WORK INSTRUCTIONS: Print only the lines below from the one with "Viewport: 621px width, 457px height." to the one with "This screenshot has height=580, width=626.", both included, exactly as they stand. Leave pictures out.

Stored records:
....................

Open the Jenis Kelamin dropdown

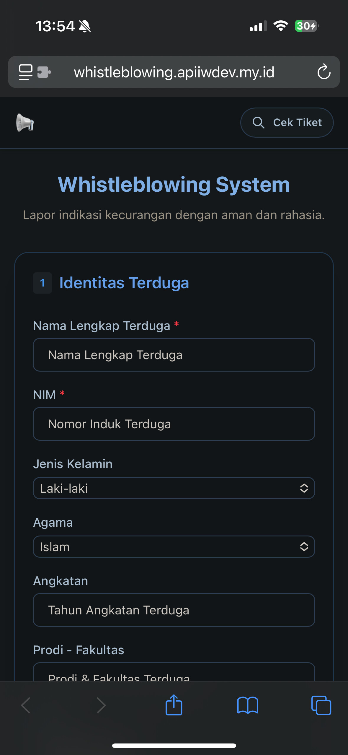174,488
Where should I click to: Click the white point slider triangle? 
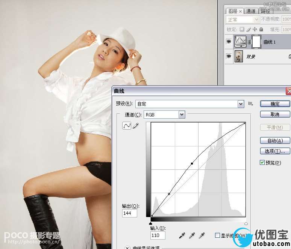(246, 223)
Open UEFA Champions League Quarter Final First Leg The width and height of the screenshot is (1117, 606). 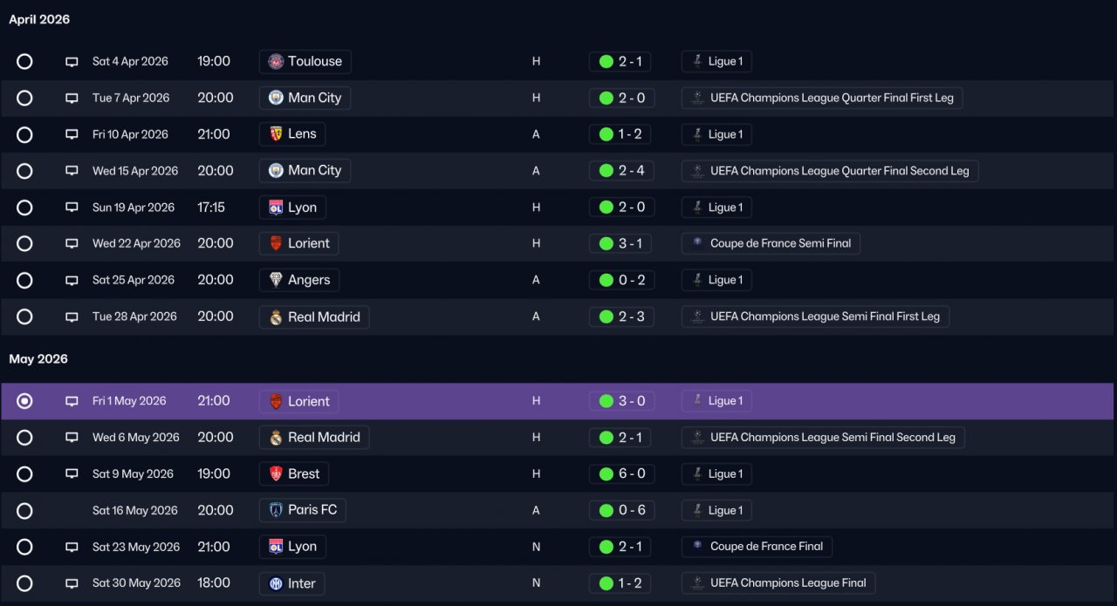(x=822, y=98)
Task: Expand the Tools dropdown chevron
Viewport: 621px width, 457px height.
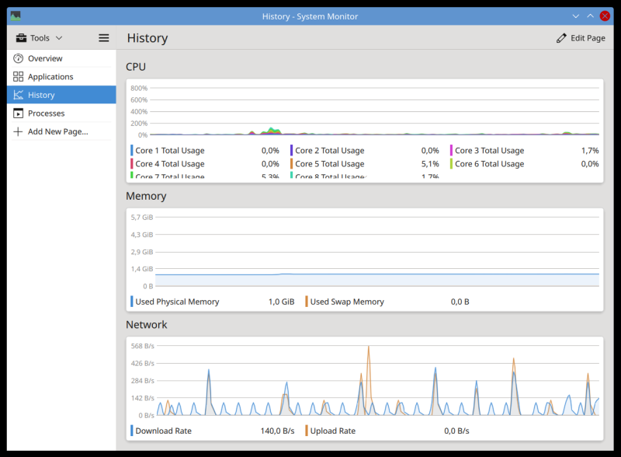Action: pos(59,38)
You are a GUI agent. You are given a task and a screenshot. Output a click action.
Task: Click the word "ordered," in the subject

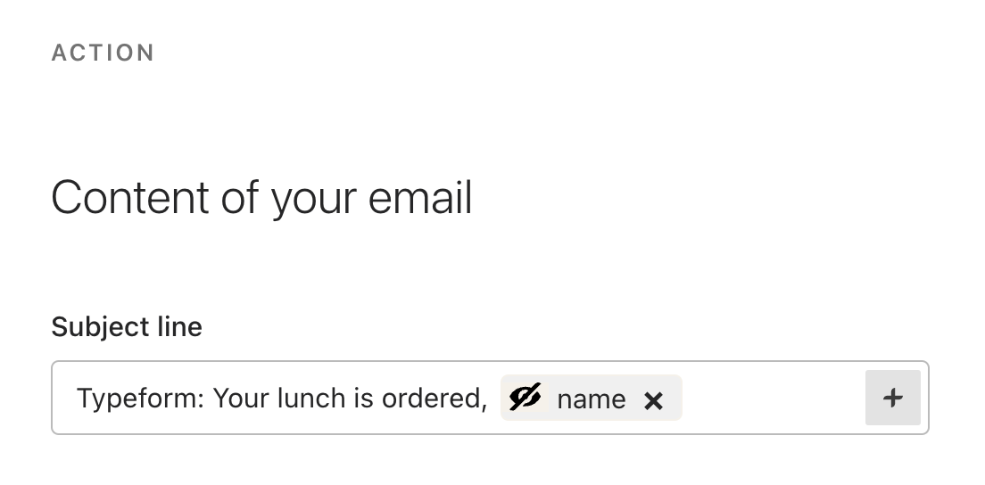[x=435, y=399]
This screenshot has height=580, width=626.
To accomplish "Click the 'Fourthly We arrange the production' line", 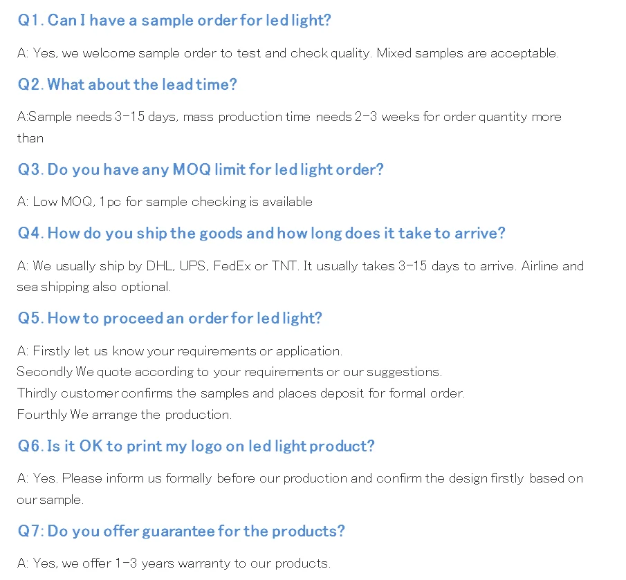I will (x=124, y=415).
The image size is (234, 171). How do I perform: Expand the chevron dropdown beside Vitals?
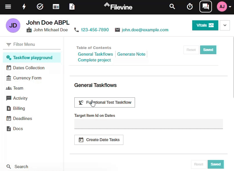coord(225,25)
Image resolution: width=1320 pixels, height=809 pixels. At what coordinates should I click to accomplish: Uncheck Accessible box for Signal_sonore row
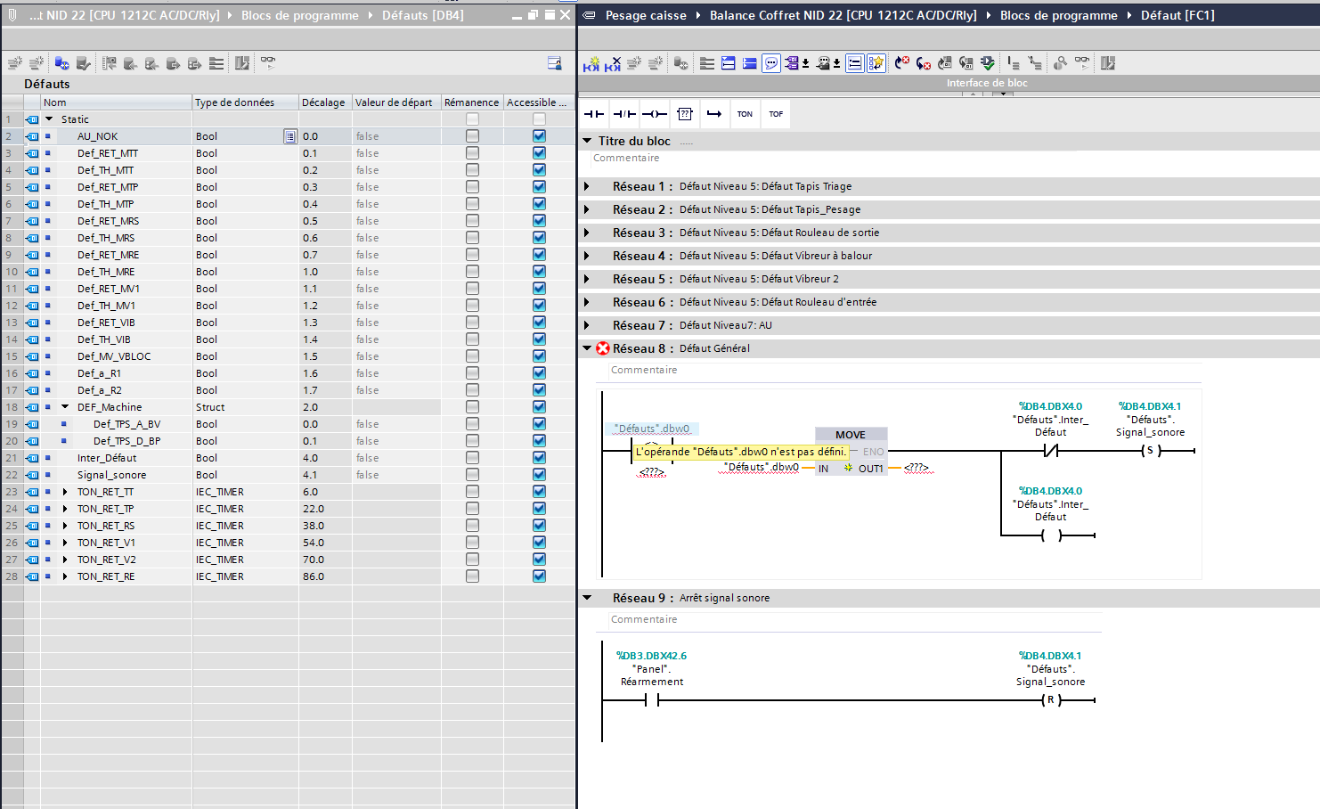[539, 475]
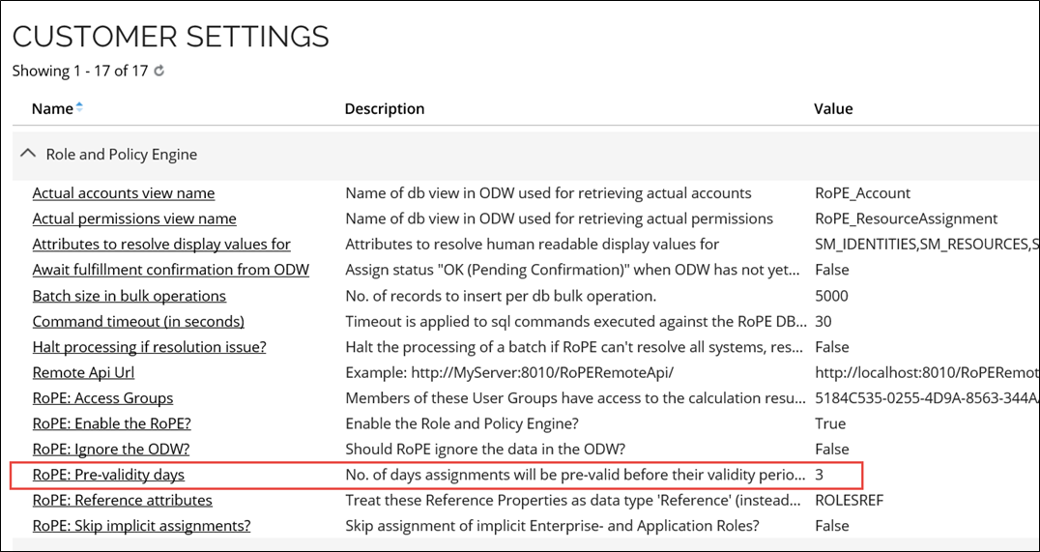This screenshot has height=552, width=1040.
Task: Open Attributes to resolve display values for
Action: point(161,245)
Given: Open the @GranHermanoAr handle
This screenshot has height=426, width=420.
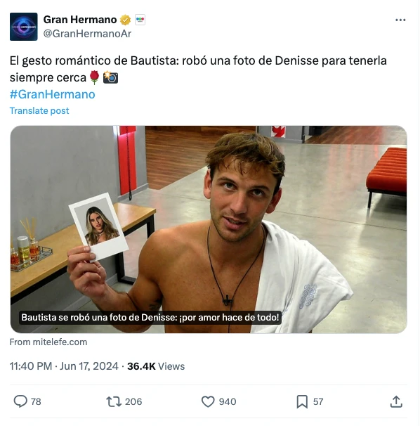Looking at the screenshot, I should 87,34.
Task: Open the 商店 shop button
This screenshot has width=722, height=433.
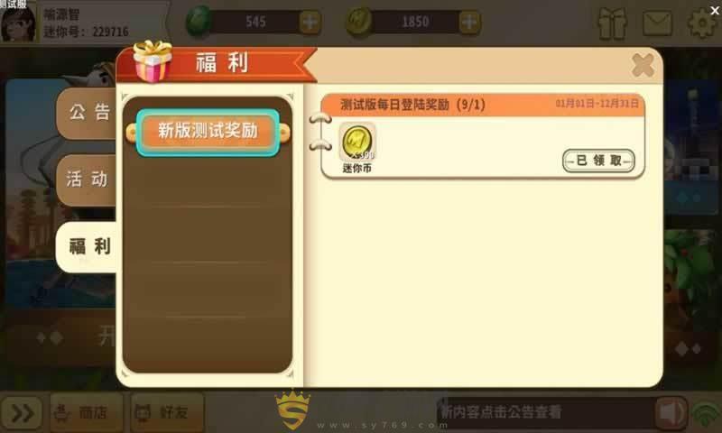Action: point(86,412)
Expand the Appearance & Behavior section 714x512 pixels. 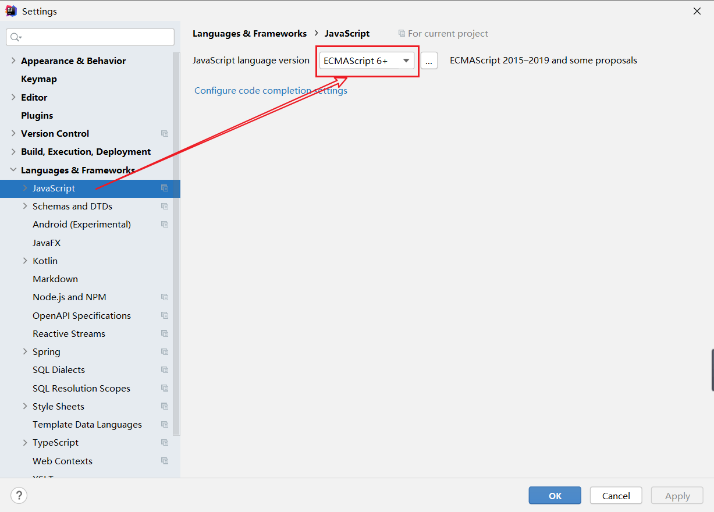13,61
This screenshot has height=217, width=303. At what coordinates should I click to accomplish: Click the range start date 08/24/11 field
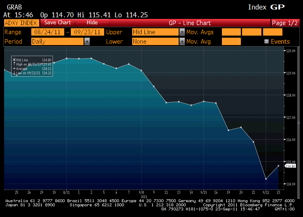[47, 32]
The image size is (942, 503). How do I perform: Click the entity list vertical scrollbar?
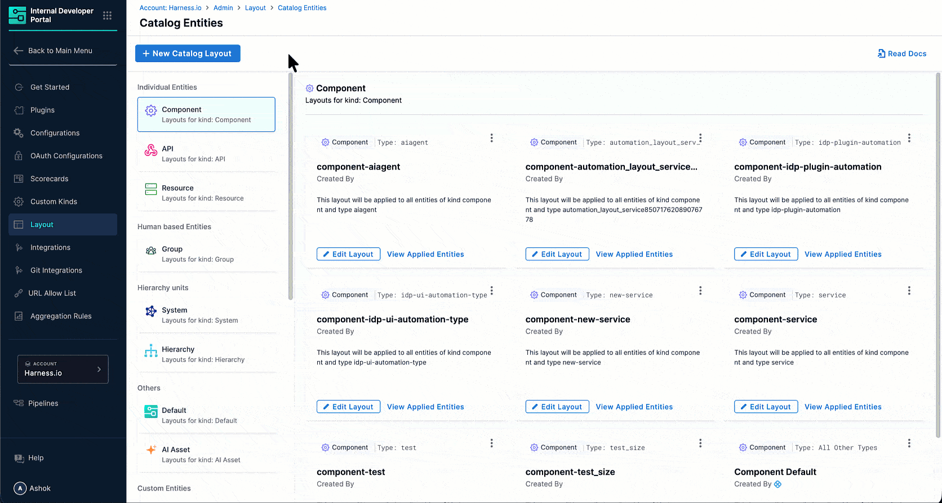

....................

PROBLEM SOLUTION:
Viewport: 621px width, 457px height.
Action: pos(59,38)
You are a GUI agent. You are given a task and a screenshot. Output a click action.
Task: Click the word "ordered," in the subject

[x=435, y=399]
This screenshot has height=580, width=626.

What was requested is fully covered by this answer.